**FRAGMENTO PROPORCIONADO:**
—————
Juguete roto
Hay una hora del día que parece un paréntesis. Los granadinos trasnochadores empiezan a retirarse a sus casas, pisando las sombras de las calles y la luz que se escapa del amanecer como de la puerta de un bar cerrado. Los granadinos madrugadores todavía no han salido a mezclarse con los atascos del tráfico y con el saludo de los amigos. Es un placer sigiloso pasear por Granada en esa hora vacía entre la noche y la mañana. La ciudad es un gato pacífico que se deja acariciar tranquilamente. No hay peligro de que arañe. Da gusto caminar hasta la Plaza de Mariana Pineda para desayunar chocolate con churros en el Café Fútbol, un café de toda la vida, con su larga barra de toda la vida, con sus camareros de toda la vida, con su cajera rubia a corto plazo y de toda la vida. En Granada se aprecian mucho las cosas de toda la vida. Por eso cuesta tanto pensar en el futuro. El chocolate con churros del Café Fútbol sienta muy bien en esa hora de paréntesis. Uno puede desayunar como una sombra.
El poeta Luis García Montero se adentra por las calles de Granada y concluye que la ciudad "necesita un nuevo compromiso"
La estatua de Mariana Pineda mira el amanecer desde el centro de su plaza. En mañanas de pesimismo, el paseante de las sombras cae en la tentación de repetir un itinerario instructivo por el centro de la ciudad. Puede buscar la casa de la calle del Águila en la que vivió Marianita Pineda. Era muy joven cuando el absolutismo la sacó de su casa para llevarla al cadalso. Marianita: los diminutivos son un arma de doble filo. Así podrá comprobarlo quien siga este paseo, cruce el Camino de Ronda y se acerque al Parque García Lorca. Los árboles húmedos, medio dormidos y medio vigilantes de la mañana rodean la Huerta de San Vicente, un lugar en el que Federico García Lorca pasó muchas horas jugando con los diminutivos y con las emociones de Granada, su Granada.
—————
**MATERIAL PROPORCIONADO:**
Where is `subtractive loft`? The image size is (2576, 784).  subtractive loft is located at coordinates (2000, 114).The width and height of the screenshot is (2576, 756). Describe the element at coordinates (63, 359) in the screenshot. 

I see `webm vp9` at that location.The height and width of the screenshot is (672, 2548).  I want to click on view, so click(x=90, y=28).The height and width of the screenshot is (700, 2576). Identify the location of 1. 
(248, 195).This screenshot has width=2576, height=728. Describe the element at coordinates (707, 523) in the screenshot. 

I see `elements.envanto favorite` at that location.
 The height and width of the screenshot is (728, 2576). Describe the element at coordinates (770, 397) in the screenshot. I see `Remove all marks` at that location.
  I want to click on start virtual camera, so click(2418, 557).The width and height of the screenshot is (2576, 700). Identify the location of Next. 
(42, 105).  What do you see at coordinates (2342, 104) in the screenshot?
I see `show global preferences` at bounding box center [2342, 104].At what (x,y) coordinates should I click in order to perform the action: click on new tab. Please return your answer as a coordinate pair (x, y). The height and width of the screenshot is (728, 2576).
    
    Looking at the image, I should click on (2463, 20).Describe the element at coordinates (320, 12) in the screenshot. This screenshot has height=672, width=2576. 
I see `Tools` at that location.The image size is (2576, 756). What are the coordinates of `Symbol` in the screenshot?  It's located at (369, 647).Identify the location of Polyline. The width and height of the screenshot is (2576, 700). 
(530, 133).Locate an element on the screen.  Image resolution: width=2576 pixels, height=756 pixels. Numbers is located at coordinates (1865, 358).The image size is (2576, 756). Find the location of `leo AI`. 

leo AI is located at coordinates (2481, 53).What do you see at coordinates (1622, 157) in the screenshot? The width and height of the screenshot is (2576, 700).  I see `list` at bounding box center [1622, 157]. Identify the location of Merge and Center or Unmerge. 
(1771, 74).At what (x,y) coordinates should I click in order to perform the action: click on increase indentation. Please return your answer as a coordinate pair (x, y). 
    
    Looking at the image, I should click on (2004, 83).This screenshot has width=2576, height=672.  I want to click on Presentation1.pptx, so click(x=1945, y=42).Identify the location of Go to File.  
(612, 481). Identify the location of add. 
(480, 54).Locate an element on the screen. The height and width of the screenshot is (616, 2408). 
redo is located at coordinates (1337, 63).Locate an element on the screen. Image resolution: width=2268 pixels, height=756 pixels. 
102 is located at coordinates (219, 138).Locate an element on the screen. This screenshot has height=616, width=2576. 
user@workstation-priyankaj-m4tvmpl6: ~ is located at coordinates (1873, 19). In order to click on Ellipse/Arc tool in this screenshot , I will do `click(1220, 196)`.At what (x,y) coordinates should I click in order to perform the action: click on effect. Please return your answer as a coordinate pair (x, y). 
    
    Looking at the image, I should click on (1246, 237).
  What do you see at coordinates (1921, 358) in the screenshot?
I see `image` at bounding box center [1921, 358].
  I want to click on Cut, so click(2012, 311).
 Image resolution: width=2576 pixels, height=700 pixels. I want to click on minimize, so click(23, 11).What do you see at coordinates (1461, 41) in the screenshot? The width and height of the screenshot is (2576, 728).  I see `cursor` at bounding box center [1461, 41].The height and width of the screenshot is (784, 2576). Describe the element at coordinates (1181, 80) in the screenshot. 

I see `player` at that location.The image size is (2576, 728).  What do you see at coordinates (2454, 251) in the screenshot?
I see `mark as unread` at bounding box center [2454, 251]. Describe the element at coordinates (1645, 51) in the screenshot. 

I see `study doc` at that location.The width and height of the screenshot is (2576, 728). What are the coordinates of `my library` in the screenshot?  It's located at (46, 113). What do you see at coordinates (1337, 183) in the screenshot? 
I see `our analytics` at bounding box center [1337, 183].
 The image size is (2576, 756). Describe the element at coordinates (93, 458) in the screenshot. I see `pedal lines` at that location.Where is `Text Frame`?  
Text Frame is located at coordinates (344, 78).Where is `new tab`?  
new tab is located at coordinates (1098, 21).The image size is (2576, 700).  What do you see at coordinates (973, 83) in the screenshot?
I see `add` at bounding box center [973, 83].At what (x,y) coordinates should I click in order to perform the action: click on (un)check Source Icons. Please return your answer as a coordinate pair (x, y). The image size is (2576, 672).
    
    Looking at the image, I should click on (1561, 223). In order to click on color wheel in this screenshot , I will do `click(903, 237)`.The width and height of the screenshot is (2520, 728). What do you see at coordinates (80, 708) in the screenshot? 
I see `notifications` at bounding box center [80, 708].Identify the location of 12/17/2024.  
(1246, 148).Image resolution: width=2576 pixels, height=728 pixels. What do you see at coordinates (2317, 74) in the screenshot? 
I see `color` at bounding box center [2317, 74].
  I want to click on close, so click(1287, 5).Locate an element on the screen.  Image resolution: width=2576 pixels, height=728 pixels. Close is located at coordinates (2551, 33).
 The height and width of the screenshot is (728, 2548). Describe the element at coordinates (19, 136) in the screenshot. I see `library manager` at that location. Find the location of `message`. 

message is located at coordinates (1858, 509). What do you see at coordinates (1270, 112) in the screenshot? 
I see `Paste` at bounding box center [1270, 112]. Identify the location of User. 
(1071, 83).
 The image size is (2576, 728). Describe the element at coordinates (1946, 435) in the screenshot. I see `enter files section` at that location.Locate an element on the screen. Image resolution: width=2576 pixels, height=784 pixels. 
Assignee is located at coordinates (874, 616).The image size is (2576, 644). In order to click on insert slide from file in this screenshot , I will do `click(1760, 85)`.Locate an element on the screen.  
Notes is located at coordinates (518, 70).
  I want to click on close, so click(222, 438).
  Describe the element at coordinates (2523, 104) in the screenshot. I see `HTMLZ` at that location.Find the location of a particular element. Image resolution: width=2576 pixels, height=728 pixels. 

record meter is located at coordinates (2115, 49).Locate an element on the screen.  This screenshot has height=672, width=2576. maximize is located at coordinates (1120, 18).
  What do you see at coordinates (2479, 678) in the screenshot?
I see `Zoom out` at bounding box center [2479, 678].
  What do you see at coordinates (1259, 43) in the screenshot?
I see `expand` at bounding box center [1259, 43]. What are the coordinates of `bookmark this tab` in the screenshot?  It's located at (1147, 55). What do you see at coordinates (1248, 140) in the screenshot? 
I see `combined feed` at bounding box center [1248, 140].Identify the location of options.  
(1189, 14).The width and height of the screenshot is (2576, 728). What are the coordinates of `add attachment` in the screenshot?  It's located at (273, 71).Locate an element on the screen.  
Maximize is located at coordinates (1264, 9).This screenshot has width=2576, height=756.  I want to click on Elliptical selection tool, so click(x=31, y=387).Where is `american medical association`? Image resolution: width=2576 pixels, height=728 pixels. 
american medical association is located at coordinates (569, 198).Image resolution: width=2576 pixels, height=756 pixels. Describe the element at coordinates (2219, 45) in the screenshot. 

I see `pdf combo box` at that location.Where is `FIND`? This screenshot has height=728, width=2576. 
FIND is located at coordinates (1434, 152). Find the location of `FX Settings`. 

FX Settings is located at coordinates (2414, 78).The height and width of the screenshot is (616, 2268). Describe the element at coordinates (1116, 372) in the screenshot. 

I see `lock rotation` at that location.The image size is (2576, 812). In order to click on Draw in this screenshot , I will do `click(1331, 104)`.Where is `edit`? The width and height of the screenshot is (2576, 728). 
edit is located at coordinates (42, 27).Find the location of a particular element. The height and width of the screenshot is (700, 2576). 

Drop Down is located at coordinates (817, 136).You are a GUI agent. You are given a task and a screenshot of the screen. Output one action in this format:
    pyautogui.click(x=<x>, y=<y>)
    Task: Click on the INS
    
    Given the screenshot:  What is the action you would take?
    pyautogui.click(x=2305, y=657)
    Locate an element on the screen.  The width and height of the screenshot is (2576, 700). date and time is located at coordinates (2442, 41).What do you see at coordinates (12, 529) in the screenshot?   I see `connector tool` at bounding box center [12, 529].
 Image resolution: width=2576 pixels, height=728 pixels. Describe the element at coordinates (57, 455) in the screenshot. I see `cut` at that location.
—————
**INSTRUCCIÓN 1:** Reproduce literalmente el texto sobre Granada, comenzando en "La estatua de" y terminando en "Granada, su Granada.".
**INSTRUCCIÓN 2:** Convierte en una lista breve el párrafo del texto sobre Granada que empieza por "La estatua de Mariana Pineda mira el amanecer", conservando sus datos principales.

**RESPUESTA 1:**
La estatua de Mariana Pineda mira el amanecer desde el centro de su plaza. En mañanas de pesimismo, el paseante de las sombras cae en la tentación de repetir un itinerario instructivo por el centro de la ciudad. Puede buscar la casa de la calle del Águila en la que vivió Marianita Pineda. Era muy joven cuando el absolutismo la sacó de su casa para llevarla al cadalso. Marianita: los diminutivos son un arma de doble filo. Así podrá comprobarlo quien siga este paseo, cruce el Camino de Ronda y se acerque al Parque García Lorca. Los árboles húmedos, medio dormidos y medio vigilantes de la mañana rodean la Huerta de San Vicente, un lugar en el que Federico García Lorca pasó muchas horas jugando con los diminutivos y con las emociones de Granada, su Granada.

**RESPUESTA 2:**
- La estatua de Mariana Pineda mira el amanecer desde el centro de su plaza.
- En mañanas de pesimismo, el paseante puede repetir un itinerario instructivo por el centro de la ciudad.
- Puede buscar la casa de la calle del Águila donde vivió Marianita Pineda. Era muy joven cuando el absolutismo la llevó al cadalso.
- Los diminutivos son un arma de doble filo. Lo comprueba quien cruce el Camino de Ronda y se acerque al Parque García Lorca.
- Allí, árboles húmedos rodean la Huerta de San Vicente. En ese lugar, Federico García Lorca pasó muchas horas jugando con los diminutivos y con las emociones de Granada.